--- START OF DATA LINES ---

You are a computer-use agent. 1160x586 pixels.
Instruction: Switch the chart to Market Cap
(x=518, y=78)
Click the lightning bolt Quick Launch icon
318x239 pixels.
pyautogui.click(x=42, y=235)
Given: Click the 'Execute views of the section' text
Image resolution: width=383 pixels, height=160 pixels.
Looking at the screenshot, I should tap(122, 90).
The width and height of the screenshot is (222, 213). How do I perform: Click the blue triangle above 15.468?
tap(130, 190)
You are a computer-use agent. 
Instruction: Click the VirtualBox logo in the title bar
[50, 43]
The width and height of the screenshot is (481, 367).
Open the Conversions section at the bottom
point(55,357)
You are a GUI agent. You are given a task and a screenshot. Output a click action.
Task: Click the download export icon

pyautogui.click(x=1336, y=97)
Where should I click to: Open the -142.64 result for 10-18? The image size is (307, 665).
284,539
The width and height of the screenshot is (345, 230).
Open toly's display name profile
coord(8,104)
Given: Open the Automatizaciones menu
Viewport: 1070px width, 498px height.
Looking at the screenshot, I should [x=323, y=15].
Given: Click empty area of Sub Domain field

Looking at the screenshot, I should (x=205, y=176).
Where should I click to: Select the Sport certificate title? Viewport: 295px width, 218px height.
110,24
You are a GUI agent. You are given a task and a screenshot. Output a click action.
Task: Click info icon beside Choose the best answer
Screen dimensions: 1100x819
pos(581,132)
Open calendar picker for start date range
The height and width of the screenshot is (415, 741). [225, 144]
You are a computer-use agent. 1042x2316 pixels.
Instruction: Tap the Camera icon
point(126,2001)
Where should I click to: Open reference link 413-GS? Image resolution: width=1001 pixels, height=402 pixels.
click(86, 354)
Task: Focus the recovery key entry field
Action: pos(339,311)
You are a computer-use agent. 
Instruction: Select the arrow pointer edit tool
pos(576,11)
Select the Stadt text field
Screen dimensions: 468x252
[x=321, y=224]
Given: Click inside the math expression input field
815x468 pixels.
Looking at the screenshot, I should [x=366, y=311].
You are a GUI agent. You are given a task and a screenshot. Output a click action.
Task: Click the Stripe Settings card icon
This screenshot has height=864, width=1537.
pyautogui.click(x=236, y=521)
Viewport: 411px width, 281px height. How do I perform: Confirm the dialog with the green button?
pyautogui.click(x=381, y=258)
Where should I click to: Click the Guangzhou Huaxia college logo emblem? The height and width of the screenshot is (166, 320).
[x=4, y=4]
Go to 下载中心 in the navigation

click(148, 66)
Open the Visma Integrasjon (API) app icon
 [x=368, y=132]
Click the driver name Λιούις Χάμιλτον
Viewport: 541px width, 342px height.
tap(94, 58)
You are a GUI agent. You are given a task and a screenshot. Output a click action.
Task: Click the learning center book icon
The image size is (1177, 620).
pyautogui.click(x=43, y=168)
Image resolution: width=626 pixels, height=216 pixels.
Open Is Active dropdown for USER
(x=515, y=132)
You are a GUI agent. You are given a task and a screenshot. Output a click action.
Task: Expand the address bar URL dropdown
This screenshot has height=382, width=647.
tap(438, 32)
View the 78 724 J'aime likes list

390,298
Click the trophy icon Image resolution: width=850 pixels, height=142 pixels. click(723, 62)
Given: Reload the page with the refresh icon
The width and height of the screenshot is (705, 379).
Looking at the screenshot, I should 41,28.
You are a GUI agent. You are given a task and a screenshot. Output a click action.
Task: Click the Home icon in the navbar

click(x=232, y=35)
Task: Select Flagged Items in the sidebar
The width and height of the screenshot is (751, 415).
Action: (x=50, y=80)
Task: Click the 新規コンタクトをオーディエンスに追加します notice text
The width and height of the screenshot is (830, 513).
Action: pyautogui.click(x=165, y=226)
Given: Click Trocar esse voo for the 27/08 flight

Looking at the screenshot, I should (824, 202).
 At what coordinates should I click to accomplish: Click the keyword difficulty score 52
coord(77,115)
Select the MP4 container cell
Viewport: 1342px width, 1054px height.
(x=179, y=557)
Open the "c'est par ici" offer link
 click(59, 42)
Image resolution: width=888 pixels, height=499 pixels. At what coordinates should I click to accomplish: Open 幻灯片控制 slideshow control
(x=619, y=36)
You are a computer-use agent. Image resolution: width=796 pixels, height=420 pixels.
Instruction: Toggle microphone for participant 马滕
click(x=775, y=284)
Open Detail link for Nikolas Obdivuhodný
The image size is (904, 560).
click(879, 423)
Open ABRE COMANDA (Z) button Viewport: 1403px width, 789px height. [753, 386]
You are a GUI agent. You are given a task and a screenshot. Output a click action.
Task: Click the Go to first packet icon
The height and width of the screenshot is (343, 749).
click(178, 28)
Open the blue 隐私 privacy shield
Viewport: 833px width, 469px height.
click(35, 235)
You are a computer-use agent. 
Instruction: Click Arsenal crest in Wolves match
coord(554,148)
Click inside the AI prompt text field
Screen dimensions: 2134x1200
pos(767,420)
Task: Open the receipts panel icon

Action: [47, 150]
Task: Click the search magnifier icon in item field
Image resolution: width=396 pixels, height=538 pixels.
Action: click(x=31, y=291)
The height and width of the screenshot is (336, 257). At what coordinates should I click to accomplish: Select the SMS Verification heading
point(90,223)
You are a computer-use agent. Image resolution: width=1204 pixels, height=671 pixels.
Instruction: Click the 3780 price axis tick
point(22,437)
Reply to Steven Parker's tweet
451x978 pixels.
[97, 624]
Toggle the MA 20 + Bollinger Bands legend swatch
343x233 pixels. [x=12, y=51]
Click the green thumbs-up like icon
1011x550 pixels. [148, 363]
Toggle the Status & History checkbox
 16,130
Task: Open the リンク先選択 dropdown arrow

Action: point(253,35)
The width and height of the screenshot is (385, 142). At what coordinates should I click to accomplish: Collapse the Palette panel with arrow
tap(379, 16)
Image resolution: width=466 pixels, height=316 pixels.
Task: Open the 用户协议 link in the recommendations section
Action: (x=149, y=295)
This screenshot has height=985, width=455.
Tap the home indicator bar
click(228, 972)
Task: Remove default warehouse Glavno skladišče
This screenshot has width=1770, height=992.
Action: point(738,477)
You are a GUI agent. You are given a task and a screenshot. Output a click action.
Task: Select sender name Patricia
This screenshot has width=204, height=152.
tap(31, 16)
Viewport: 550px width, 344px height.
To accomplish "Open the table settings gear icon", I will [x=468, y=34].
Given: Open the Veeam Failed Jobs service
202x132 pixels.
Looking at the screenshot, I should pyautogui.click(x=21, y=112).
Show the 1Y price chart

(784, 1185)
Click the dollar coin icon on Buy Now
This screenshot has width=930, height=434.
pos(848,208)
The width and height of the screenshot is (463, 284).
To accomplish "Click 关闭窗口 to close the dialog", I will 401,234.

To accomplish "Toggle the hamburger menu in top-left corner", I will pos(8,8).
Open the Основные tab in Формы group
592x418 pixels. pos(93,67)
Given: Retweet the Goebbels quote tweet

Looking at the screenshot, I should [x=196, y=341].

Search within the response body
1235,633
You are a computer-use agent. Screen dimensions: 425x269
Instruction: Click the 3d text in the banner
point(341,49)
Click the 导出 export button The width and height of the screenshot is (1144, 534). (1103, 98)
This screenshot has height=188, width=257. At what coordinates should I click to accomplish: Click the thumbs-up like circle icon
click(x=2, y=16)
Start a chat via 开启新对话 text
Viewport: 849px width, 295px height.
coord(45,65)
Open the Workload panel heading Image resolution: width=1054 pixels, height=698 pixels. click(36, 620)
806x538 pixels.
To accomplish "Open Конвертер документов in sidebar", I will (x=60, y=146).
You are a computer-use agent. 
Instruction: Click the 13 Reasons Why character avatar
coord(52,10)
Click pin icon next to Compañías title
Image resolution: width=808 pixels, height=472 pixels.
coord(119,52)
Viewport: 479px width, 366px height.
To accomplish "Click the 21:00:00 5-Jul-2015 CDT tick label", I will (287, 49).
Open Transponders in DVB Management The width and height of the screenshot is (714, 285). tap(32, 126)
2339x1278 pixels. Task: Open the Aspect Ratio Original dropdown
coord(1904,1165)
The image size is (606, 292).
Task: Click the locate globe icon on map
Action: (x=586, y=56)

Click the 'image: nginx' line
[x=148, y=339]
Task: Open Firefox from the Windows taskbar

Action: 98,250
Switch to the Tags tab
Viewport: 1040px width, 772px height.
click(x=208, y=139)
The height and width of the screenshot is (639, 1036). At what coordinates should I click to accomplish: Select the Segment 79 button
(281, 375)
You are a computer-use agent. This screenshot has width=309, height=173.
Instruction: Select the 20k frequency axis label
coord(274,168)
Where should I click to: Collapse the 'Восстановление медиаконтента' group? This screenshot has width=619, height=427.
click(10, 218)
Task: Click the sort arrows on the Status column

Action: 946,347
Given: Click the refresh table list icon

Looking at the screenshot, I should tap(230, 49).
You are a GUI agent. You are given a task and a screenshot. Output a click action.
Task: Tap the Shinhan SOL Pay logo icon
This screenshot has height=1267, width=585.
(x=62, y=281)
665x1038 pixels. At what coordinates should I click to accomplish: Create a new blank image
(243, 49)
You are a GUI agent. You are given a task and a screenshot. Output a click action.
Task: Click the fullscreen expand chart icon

--- END OF DATA LINES ---

WHAT THE EXERCISE ASKS — Retype, without alteration, the lines of the text that begin with the line containing "Task: Select Flagged Items in the sidebar" and end with the line containing "(x=619, y=36)", including both of those lines.

ANSWER IN FULL —
Task: Select Flagged Items in the sidebar
The width and height of the screenshot is (751, 415).
Action: (x=50, y=80)
Task: Click the 新規コンタクトをオーディエンスに追加します notice text
The width and height of the screenshot is (830, 513).
Action: pyautogui.click(x=165, y=226)
Given: Click Trocar esse voo for the 27/08 flight

Looking at the screenshot, I should (824, 202).
 At what coordinates should I click to accomplish: Click the keyword difficulty score 52
coord(77,115)
Select the MP4 container cell
Viewport: 1342px width, 1054px height.
(x=179, y=557)
Open the "c'est par ici" offer link
 click(59, 42)
Image resolution: width=888 pixels, height=499 pixels. At what coordinates should I click to accomplish: Open 幻灯片控制 slideshow control
(x=619, y=36)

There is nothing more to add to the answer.